--lolled lazily about the deck, the three invalids of
the ship's company were convalescing in different degrees.
Jenkins, dumb and wheezy, lay prone in a forecastle bunk, trying to
wonder how it happened. His mental faculties, though apprising him that
he was alive, would hardly carry him to the point of wonder; for wonder
predicates imagination, and what little Jenkins was born with had been
shocked out of him.
Still he struggled, and puzzled and guessed, weakly, as to what had
happened to him, and when a committee from the loungers above visited
him, and asked what struck him, he could only point suggestively to his
throat, and wag his head. He could not even whisper; and so they left
him, pondering upon the profanely expressed opinion of old Kelly that it
was a "visitation from God."
The committee went aft to the skipper's quarters, and here loud talk and
profanity ceased; for there was a woman below, and, while these fellows
were not gentlemen--as the term is understood--they were men--bad men,
but men.
On the way down the stairs, Kelly struck, bare-handed, his watch mate
Hawkes for expressing an interest in the good looks of the woman; and
Sampson, a giant, like his namesake, smote old Kelly, hip and thigh, for
qualifying his strictures on the comment of Hawkes.
Thus corrected and enjoined, with caps in hand, they approached the open
door of the starboard room, where lay the injured woman in a berth,
fully clothed in her now dried garments, and her face still hidden in
Denman's bandage.
"Excuse me, madam," said Sampson, the present chairman of the committee,
"can we do anything for you?"
"I cannot see you," she answered, faintly. "I do not know where I am,
nor what will happen to me. But I am in need of attention. One man was
kind to me, but he has not returned. Who are you--you men?"

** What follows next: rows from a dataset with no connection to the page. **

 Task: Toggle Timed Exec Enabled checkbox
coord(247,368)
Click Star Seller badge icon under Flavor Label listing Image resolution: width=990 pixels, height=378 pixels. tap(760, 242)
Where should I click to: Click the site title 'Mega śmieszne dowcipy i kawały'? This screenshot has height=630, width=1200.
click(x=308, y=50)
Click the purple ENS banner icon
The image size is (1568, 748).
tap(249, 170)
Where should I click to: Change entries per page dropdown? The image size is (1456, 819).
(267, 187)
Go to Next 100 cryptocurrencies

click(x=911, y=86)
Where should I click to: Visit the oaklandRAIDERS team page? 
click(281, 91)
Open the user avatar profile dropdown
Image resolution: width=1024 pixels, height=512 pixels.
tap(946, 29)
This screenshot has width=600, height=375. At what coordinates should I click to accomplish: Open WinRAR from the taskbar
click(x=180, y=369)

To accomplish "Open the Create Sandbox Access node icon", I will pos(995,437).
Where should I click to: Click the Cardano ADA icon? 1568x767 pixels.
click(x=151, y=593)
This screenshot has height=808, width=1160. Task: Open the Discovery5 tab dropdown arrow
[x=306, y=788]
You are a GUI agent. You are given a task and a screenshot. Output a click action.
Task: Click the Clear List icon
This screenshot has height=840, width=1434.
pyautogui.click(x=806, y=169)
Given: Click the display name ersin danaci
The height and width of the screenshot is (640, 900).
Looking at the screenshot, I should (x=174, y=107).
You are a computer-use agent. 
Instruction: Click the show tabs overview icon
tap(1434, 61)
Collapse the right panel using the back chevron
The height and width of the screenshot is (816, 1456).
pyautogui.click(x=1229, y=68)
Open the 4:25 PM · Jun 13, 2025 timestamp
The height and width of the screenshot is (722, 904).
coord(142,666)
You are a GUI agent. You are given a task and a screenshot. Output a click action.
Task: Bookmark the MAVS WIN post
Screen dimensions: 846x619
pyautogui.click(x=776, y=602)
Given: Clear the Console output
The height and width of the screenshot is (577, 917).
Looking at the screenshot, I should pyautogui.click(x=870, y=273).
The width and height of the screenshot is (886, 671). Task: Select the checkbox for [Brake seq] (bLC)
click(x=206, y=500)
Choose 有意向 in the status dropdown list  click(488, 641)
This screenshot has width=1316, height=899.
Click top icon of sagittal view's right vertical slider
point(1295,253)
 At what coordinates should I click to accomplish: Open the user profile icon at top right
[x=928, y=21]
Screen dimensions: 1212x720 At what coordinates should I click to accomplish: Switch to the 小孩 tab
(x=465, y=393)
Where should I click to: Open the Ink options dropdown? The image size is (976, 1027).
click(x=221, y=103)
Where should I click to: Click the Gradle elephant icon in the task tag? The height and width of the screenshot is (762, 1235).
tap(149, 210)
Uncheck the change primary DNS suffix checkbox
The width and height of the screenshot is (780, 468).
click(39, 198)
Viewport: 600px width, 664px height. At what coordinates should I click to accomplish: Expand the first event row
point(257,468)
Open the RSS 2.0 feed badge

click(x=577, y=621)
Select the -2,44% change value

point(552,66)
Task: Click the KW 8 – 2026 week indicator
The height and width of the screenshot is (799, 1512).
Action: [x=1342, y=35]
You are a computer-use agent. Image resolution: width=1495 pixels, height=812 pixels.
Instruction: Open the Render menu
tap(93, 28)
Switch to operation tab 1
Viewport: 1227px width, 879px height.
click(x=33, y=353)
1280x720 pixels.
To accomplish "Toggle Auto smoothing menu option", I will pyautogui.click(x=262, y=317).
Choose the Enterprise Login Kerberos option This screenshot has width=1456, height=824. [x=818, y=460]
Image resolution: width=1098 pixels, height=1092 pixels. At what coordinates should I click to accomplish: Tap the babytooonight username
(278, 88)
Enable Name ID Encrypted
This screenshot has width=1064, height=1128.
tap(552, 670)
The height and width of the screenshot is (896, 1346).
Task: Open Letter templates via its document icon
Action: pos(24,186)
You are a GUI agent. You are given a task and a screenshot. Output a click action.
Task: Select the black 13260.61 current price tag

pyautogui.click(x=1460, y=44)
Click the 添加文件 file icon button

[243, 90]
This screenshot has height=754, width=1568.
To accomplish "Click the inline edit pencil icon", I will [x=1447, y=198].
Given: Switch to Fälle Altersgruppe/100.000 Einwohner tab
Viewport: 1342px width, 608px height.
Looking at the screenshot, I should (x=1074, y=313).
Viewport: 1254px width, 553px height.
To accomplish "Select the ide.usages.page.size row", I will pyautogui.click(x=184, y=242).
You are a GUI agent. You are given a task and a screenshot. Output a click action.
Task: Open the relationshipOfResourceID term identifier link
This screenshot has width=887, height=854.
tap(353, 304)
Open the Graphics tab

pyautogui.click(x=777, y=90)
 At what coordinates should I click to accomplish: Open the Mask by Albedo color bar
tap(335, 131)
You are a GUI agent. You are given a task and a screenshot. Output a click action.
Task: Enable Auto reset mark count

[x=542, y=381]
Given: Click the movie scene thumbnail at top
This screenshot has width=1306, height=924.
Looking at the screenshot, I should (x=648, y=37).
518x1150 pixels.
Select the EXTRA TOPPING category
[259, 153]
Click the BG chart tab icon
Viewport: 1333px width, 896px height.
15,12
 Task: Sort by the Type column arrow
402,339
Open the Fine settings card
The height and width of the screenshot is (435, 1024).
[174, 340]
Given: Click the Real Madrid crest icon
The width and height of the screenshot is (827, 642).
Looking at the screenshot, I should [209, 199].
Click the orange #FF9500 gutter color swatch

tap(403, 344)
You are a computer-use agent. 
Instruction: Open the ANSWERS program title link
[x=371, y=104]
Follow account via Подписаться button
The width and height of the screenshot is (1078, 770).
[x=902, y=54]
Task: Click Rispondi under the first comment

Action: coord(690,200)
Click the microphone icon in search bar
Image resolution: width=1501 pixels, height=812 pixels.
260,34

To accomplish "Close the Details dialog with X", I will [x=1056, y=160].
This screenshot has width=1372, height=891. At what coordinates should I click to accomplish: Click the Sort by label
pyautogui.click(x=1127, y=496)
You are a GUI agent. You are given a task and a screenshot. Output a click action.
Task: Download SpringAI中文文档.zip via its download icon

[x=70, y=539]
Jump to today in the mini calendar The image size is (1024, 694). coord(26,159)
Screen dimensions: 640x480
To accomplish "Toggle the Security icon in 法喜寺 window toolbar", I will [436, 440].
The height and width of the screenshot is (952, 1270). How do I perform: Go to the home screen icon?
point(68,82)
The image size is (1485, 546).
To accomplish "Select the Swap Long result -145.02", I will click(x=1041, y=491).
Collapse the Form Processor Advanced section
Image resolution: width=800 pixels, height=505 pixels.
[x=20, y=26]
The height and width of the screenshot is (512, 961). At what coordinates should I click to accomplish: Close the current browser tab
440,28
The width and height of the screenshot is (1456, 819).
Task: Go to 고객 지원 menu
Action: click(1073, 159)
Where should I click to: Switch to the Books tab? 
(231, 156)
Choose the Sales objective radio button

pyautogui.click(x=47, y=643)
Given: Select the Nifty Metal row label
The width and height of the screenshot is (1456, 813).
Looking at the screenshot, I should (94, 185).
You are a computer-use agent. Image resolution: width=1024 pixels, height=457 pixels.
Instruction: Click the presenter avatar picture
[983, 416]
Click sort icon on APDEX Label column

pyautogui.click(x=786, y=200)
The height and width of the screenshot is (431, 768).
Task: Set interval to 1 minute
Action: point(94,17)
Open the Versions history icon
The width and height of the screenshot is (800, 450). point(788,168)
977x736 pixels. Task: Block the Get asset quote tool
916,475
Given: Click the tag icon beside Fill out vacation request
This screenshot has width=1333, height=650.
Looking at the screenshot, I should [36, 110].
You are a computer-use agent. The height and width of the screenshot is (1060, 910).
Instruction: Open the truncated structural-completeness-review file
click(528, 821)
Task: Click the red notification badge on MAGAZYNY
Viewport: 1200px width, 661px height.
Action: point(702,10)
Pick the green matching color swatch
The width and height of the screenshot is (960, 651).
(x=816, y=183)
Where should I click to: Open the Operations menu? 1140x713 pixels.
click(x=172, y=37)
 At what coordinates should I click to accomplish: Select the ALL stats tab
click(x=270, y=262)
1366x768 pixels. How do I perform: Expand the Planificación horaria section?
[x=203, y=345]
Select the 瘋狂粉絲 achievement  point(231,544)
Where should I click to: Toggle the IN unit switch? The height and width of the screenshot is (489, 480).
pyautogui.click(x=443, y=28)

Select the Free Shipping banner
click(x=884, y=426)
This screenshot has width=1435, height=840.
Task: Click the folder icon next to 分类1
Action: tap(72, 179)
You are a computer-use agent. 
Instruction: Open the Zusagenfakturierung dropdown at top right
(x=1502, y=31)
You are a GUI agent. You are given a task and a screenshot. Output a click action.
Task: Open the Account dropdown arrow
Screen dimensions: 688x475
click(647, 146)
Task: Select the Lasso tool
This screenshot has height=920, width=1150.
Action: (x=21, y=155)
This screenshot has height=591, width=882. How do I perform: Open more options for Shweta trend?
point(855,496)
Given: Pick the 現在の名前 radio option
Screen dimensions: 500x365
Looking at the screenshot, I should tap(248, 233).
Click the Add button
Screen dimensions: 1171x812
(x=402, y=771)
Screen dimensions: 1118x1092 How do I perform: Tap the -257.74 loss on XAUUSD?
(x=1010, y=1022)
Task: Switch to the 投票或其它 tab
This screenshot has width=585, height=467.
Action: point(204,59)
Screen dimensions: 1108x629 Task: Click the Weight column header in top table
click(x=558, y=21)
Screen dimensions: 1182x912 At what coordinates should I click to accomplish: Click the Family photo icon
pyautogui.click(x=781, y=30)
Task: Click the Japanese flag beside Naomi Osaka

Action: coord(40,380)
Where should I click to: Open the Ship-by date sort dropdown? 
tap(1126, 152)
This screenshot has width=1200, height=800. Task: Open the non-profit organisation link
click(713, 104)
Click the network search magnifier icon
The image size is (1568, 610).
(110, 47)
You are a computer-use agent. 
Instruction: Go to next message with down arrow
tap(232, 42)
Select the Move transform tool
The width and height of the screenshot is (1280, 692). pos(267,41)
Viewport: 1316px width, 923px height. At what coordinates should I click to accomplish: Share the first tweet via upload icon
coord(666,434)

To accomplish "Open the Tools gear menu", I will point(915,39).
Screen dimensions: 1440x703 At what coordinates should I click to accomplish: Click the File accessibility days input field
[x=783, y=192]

"We're the crew of the boat," answered Sampson, awkwardly. "The
skipper's forward, and I guess the man that was kind to you is our
prisoner. He's not on the job now, but--what can we do?"
"Tell me where I am, and where I am going. What boat is this? Who are
you?"
"Well, madam," broke in old Kelly, "we're a crowd o' jail-breakers that
stole a torpedo-boat destroyer, and put to sea. We got you off a burned
and sinking yacht, and you're here with us; but I'm blessed if I know
what we'll do with you. Our necks are in the halter, so to speak--or
rather, our hands and ankles are in irons for life, if we're caught.